Fragmento del documento:
______________________________
El mundo es una jungla y un todos contra todos, así que hacen falta supuestos hombres fuertes que gobiernen el país como gobernaron o gobernarían una empresa, sin las mediaciones, los contrapesos ni los derechos inscritos en los pactos sociales de postguerra ya rotos por las oligarquías. Aspiran a cohesionar el «demos» fragmentado y asustado no mediante la igualdad, sino proponiéndole siempre enemigos de entre los colectivos más vulnerables, en una movilización histérica permanente de los penúltimos contra los últimos. A esto le llaman «incorrección política» pero no es más que el goce de la moral envilecida que propone siempre como chivo expiatorio del resentimiento social a los más golpeados.
Esta ofensiva derechista tiene como efecto sacar a las oligarquías, a los poderes económicos sin control que realmente gobiernan, de la discusión pública, poniéndolos así a buen recaudo del enfado social o de los reclamos ciudadanos, que se concentran ahora en una esfera política oficial mucho más ruidosa por la entrada de los reaccionarios. En un momento de máxima concentración de riqueza y poder, las oligarquías son menos visibles que nunca, luego más libres para campar sin límite ni compromiso alguno. Tras
unos años señaladas, interpeladas y llamadas a comprometerse con los países en los que viven, la ofensiva derechista las vuelve a sacar del tablero, blindándolas así de la crítica. Las izquierdas, por su parte, suelen situarse a la defensiva, en clave «antifascista»: abandonan el cuestionamiento del orden oligárquico para concentrarse en el combate de «la extrema derecha». Esto a menudo supone desplazarse de ser fuerzas nacional-populares para refundar y democratizar la comunidad nacional a ser fuerzas orientadas a que no gane la otra «parte». Por debajo de la política parlamentaria, sin embargo, crecen la inseguridad y precarización social, la desigualdad y la concentración de riqueza en muy pocas manos, que así siguen erosionando las bases mismas de la posibilidad de la democracia.
El Covid ha sido una demostración de que nuestras sociedades eran frágiles y que lo que nos permite cuidarnos es la empatía, los lazos comunitarios, la idea de que sí compartimos las instituciones y servicios públicos. Durante los días más duros del confinamiento y el virus nadie ha confiado en «la mano invisible del mercado», ni tampoco en su capacidad de emprendimiento individual para mantenerse sano. Se ha hecho evidente que hay que reconstruir la sociedad y fortalecer Estados responsables para cuidar las condiciones de la vida misma, como pasa frente a todos los retos que nos amenazan, comenzando por el cambio climático. Quizás la batalla ideológica más importante hoy es por la idea de libertad: frente a los reaccionarios que claman por la libertad como derecho absoluto de los propietarios, como ausencia de límites para quienes todo lo pueden comprar, hay que oponer la libertad de los y las frágiles, la libertad como ley del más débil, la autonomía para darnos límites que nos cuiden, nos libren de la arbitrariedad de los poderosos y nos permitan vivir sin pedir permiso.
Están dadas por tanto las condiciones para una ofensiva sobre el sentido común de época, contra el clima del miedo y el sálvese quien pueda, contra la idea de la libertad como privilegio caprichoso y a favor de la libertad republicana en común. Una ofensiva por la reconstrucción de nuestros pueblos, del Pueblo como sujeto, y por dotarnos de instituciones que hagan posible vidas seguras, en libertad, con tiempo y sin miedo. Si es el neoliberalismo el que ha generado la fractura social y la dislocación en las que crecen los reaccionarios, los esfuerzos de los demócratas han de concentrarse en saldar las brechas que han rasgado nuestras sociedades, ofreciendo un horizonte alternativo, imaginable y deseable, que ponga orden donde hoy sólo hay desorden.
______________________________
Ejercicios por resolver:
**a.** Enumera todas las expresiones que el fragmento pone entre comillas angulares (« »), por favor.
**b.** Copia el tramo del fragmento que va desde "El mundo es" hasta "los más golpeados." y cambia "hombres fuertes" por "líderes fuertes".

Listado:
______________________________
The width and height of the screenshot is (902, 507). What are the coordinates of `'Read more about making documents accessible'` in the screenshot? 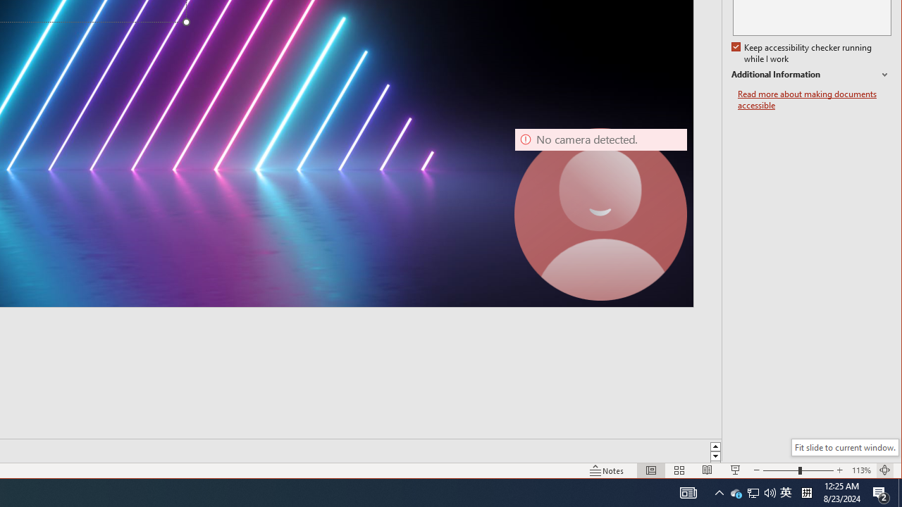 It's located at (814, 99).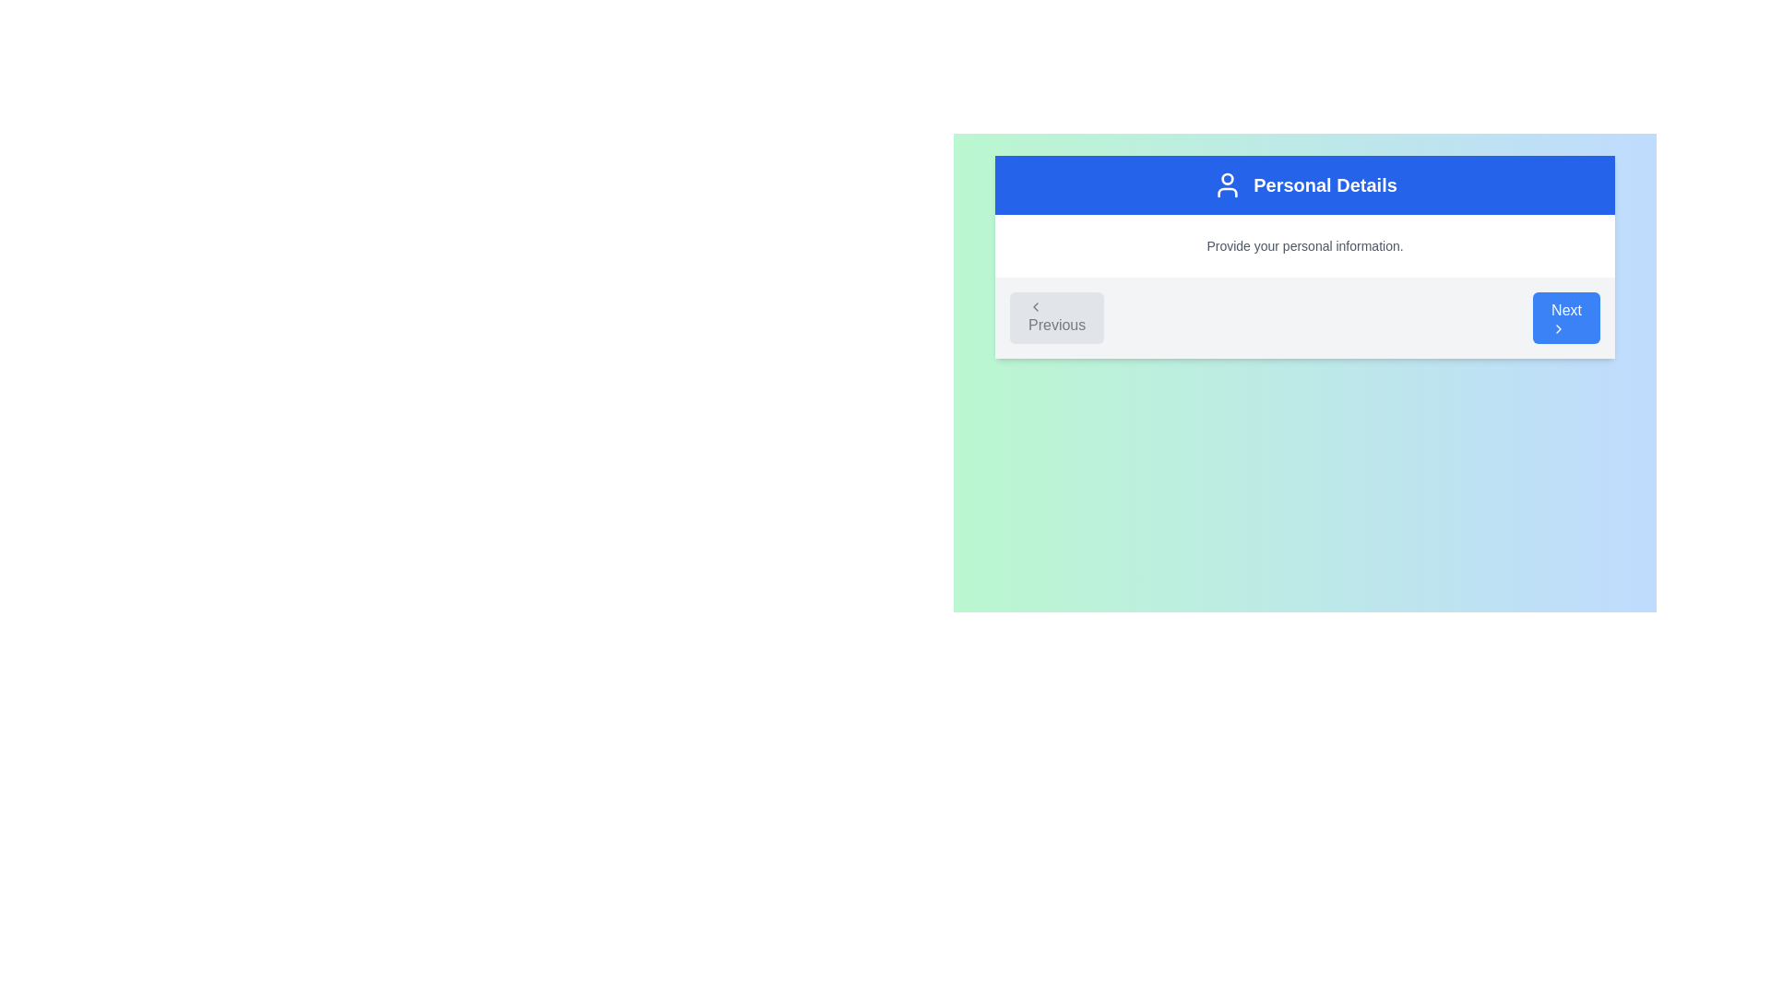  I want to click on the left-facing chevron arrow icon within the 'Previous' button located in the bottom-left corner of the Personal Details section, so click(1036, 305).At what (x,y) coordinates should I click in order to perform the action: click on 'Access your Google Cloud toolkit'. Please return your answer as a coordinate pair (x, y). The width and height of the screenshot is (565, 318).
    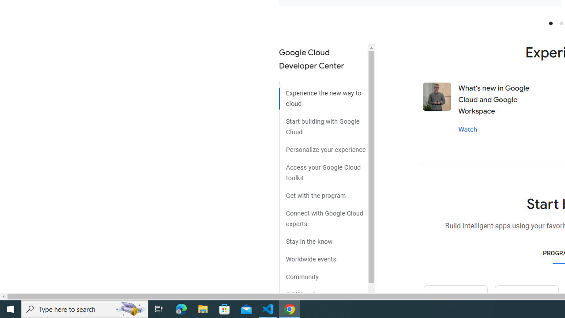
    Looking at the image, I should click on (322, 169).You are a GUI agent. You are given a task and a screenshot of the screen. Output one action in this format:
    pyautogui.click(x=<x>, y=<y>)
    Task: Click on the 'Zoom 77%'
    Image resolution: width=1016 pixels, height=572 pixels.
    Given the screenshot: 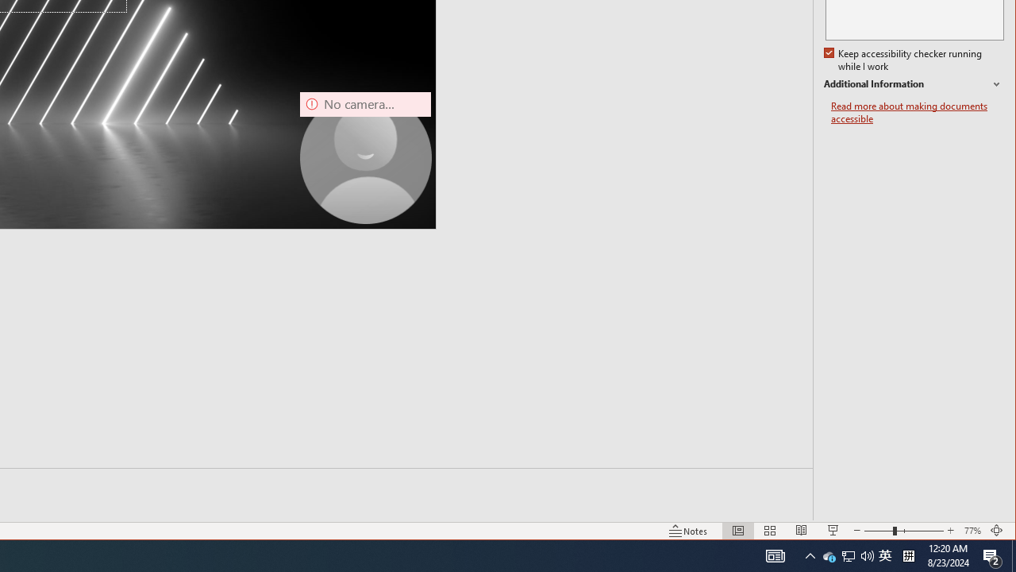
______________________________
Respuestas:
**a.** «demos», «incorrección política», «antifascista», «la extrema derecha», «parte», «la mano invisible del mercado»

**b.**
El mundo es una jungla y un todos contra todos, así que hacen falta supuestos líderes fuertes que gobiernen el país como gobernaron o gobernarían una empresa, sin las mediaciones, los contrapesos ni los derechos inscritos en los pactos sociales de postguerra ya rotos por las oligarquías. Aspiran a cohesionar el «demos» fragmentado y asustado no mediante la igualdad, sino proponiéndole siempre enemigos de entre los colectivos más vulnerables, en una movilización histérica permanente de los penúltimos contra los últimos. A esto le llaman «incorrección política» pero no es más que el goce de la moral envilecida que propone siempre como chivo expiatorio del resentimiento social a los más golpeados.